Not far down the road is Le Mani in Pasta, one of Rome’s first big-name seafood restaurants. Come for their exceptional antipasti (raw shrimp and oysters among them) and dishes unapologetically rich in monk fish, lobster, red mullet fish, and gilthead bream. An open kitchen lets diners spy directly on the chefs as they concoct their meals. Make sure to reserve a table in advance; this place is always fully booked. Via dei Genovesi, 37. Tel 065816017.

Leave the historic center behind and head for the Nomentano quarter, home to Sardinian restaurant Eleonora d’Arborea. Known as one of the best seafood spots in Italy’s capital, Eleonora d’Arborea expertly plates shell fish, oysters, and crustaceans, all begging to be devoured, flavorful first courses (absolutely order the blue lobster with linguine), and a range of Mediterranean fish, prepared either Sardinian-style or to the client’s liking.
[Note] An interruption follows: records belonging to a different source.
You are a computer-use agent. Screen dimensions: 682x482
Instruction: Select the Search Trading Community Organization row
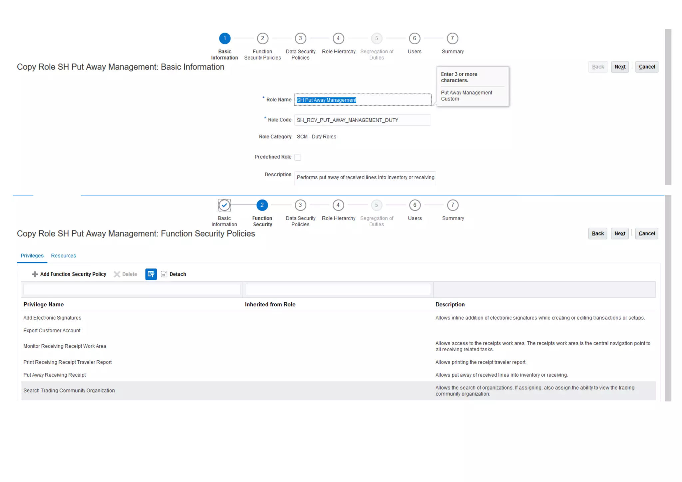coord(69,391)
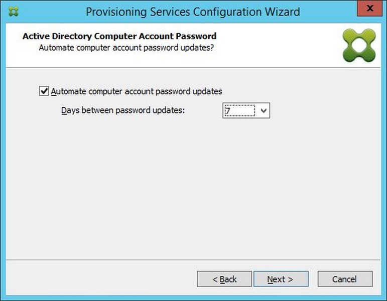Cancel the configuration wizard

tap(345, 279)

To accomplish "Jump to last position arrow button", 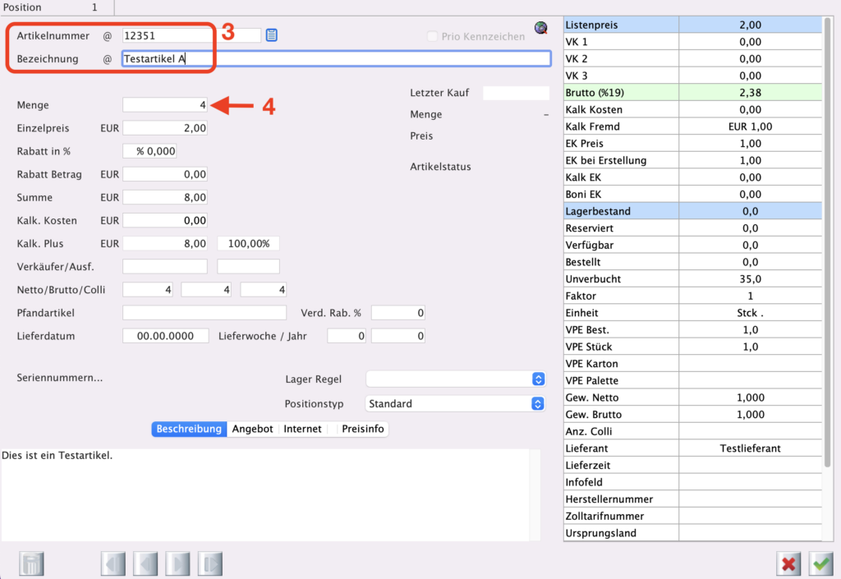I will 209,563.
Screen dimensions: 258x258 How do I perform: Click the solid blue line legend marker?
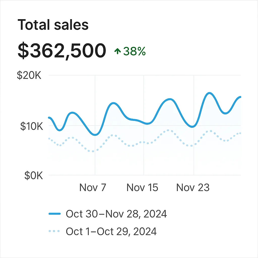coord(54,214)
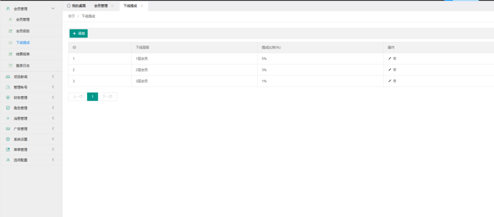This screenshot has width=494, height=217.
Task: Click the edit pencil icon for 1层会员
Action: coord(390,59)

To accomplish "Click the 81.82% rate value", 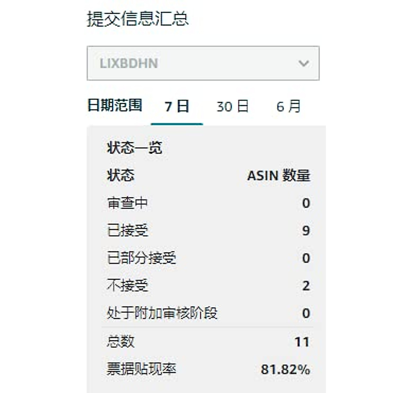I will (285, 370).
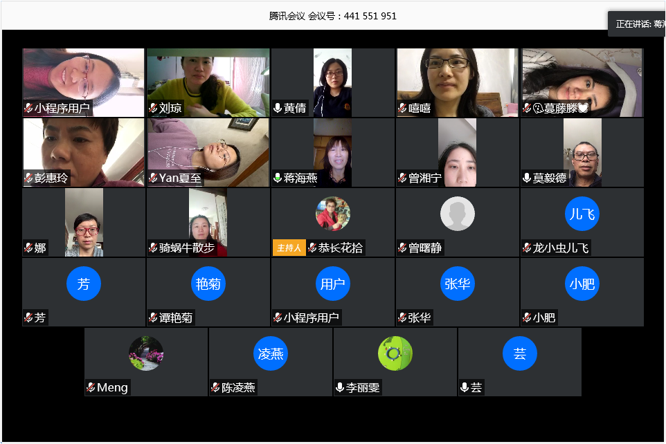Click the 腾讯会议 meeting ID title text

tap(333, 16)
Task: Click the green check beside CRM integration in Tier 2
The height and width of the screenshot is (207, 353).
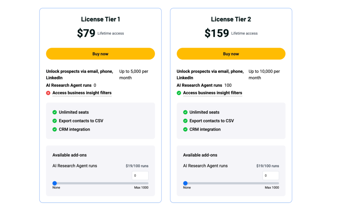Action: click(x=186, y=129)
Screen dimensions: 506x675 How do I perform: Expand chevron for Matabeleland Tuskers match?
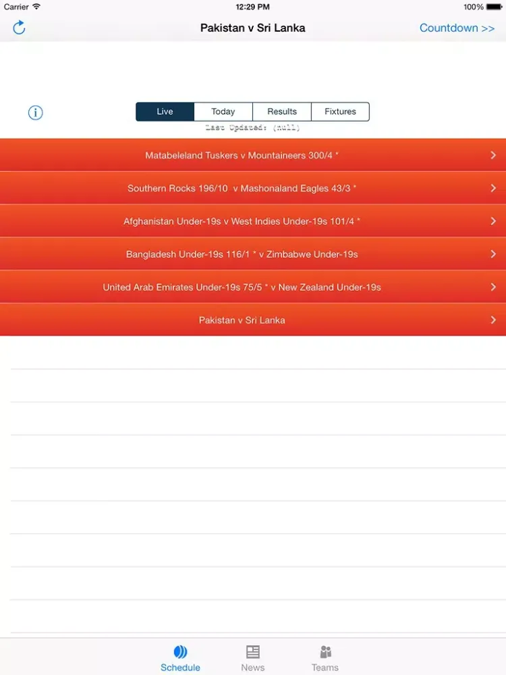coord(493,155)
Corso Trieste, 23. Tel 0644250943.

Ai Piani in Parioli is hailed for its Sardinian cuisine and almost maniacal selection of its raw ingredients. Fish, shell fish, and seafood of all sorts make up the menu; many dishes are dressed with extra virgin olive oil produced by the owner’s family. Spaghetti with clams and Cabras bottarga, and Alghero lobster alla catalana are just a few of the dishes that have made this restaurant famous in the city amongst seafood connoisseurs. Via F. Denza, 35. Tel 068075412.